**Части упражнения**
(a) Что, согласно тексту «Без парика и пудры», археолог делает с раскопанным горшком?
(b) Перепишите без каких-либо изменений фрагмент текста «Без парика и пудры»: начните с места, где стоят слова «Всё, что мы», и остановитесь после слов «из массового сознания.».
(c) Напишите следующую часть текста «Без парика и пудры», посвящённого истории создания оратории Генделя «Мессия», начиная сразу после его последнего предложения.

**Текст для чтения**
Без парика и пудры

Похоже, что правы скептики, и истории как серьёзной науки просто не существует.
Всё, что мы можем знать о событиях прошлого, суть многократно отредактированные наслоения легенд и мифов, которые смиренно обслуживают интересы власть имущих - в любую эпоху.
Хорошо археологу: раскопал горшок, датировал его, понёс в музей. Несчастливый же историк роется в просроченных отбросах, чтобы найти в них что-нибудь «съедобное» – уцелевший документ, письмо, мемуар. Потом ему прикажут проинтерпретировать находку в рамках текущей идеологии. Не позавидуешь.
Несколько легче положение у музыковедов. Чем дальше от политики, тем выше качество улова; но и здесь мы блуждаем в мире припудренных париков и мозгов, а некоторые сказки превращаются в популярные стереотипы - и потом их трудно изгонять из массового сознания.
Так произошло даже с таким безобидным произведением, как оратория Георга Фридриха Генделя «Мессия». Исследователи до сих пор стараются выявить полную историю её создания и тот идеологический фон, в контрасте с которым развивалась эта самая история.

**Исходные данные**
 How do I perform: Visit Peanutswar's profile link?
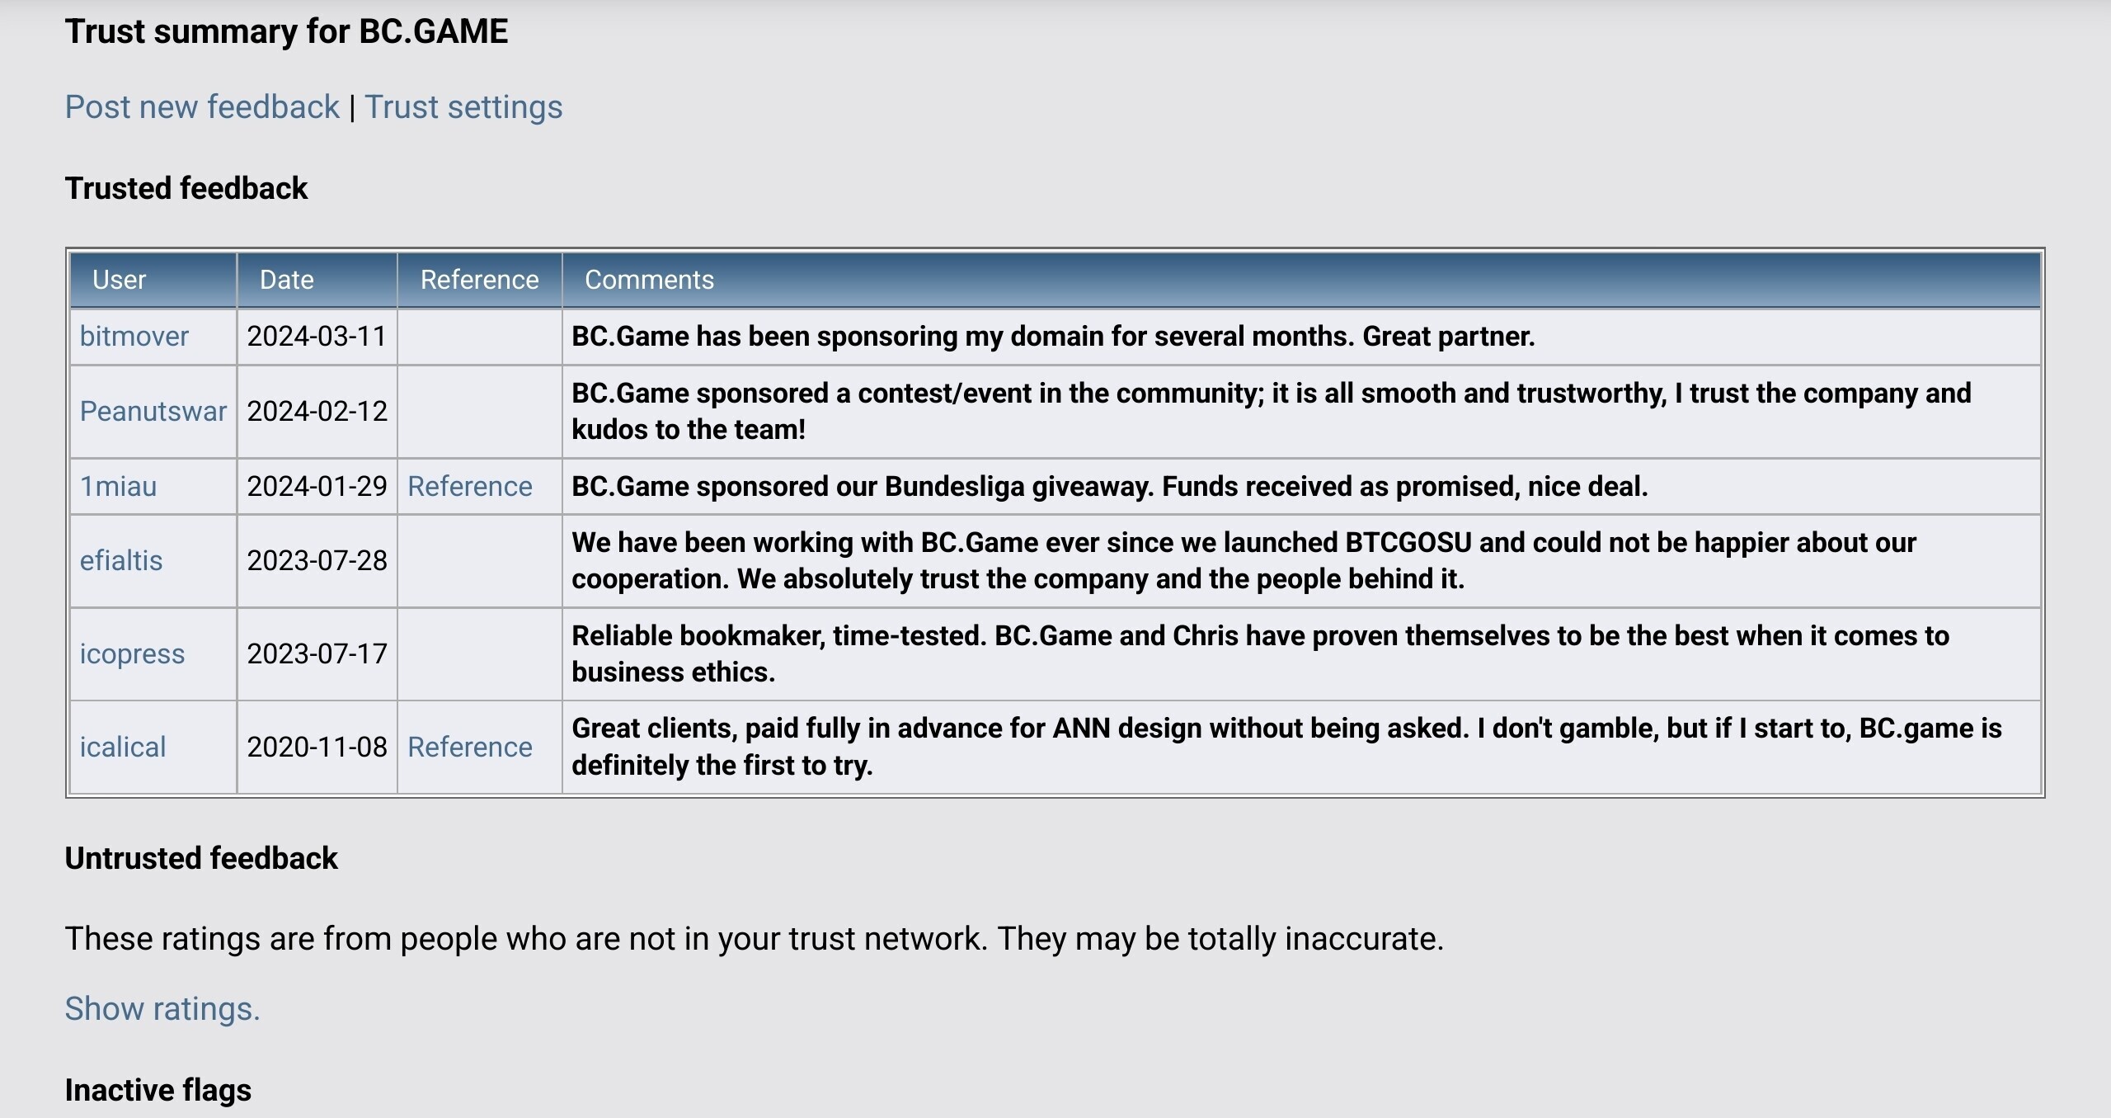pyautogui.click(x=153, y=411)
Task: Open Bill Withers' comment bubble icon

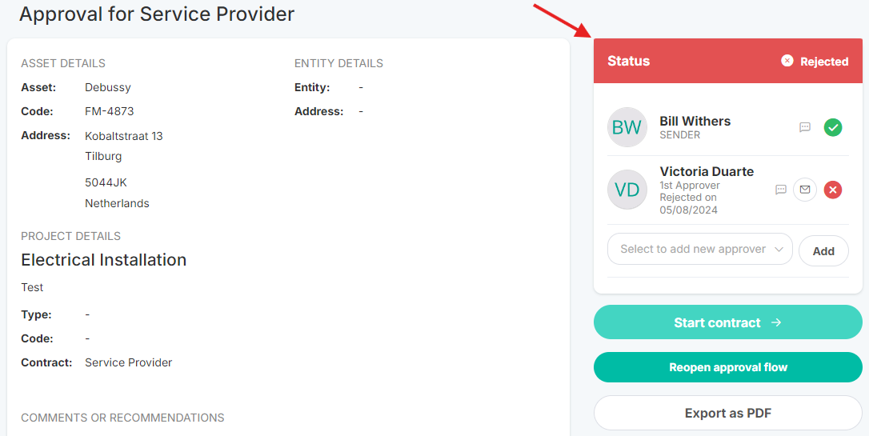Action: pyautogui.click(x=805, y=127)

**Ответы по заданиям**
(a) Датирует его и несёт в музей.

(b)
Всё, что мы можем знать о событиях прошлого, суть многократно отредактированные наслоения легенд и мифов, которые смиренно обслуживают интересы власть имущих - в любую эпоху.
Хорошо археологу: раскопал горшок, датировал его, понёс в музей. Несчастливый же историк роется в просроченных отбросах, чтобы найти в них что-нибудь «съедобное» – уцелевший документ, письмо, мемуар. Потом ему прикажут проинтерпретировать находку в рамках текущей идеологии. Не позавидуешь.
Несколько легче положение у музыковедов. Чем дальше от политики, тем выше качество улова; но и здесь мы блуждаем в мире припудренных париков и мозгов, а некоторые сказки превращаются в популярные стереотипы - и потом их трудно изгонять из массового сознания.

(c)
И коль скоро придёт Рождество с его ежегодней традицией исполнения «Мессии» по всей бывшей Британской империи, то мы воспользуемся этим поводом, чтобы узнать чуть больше о великом шедевре, а заодно – и о его авторе.


Имя обязывает
Георг Фридрих Гендель родился той же весной, что Иоганн Себастьян Бах: разница составила меньше пяти недель, а люльки младенцев качались всего в двустах километрах друг от друга. Что это было? Пик эволюции или случайный «вброс» гениев? Приятно пофантазировать об этом за кружкой пива; но если подумать, сколько Бахов и Генделей безвестно сгинуло в войнах и концлагерях минувшего века, то очарование теории вброса изрядно померкнет.
Что несомненно: слово «Haendel» означает на старокнижном немецком «торговые операции», а на разговорном – «споры-склоки-скандалы», и композитор оправдал свою фамилию полностью. Сварливость и несговорчивость Генделя вошла в исторические анекдоты: например, как маэстро, не сойдясь с примадонной во взглядах на арию в опере «Оттон», пытался (правда, безуспешно) выбросить её в окно.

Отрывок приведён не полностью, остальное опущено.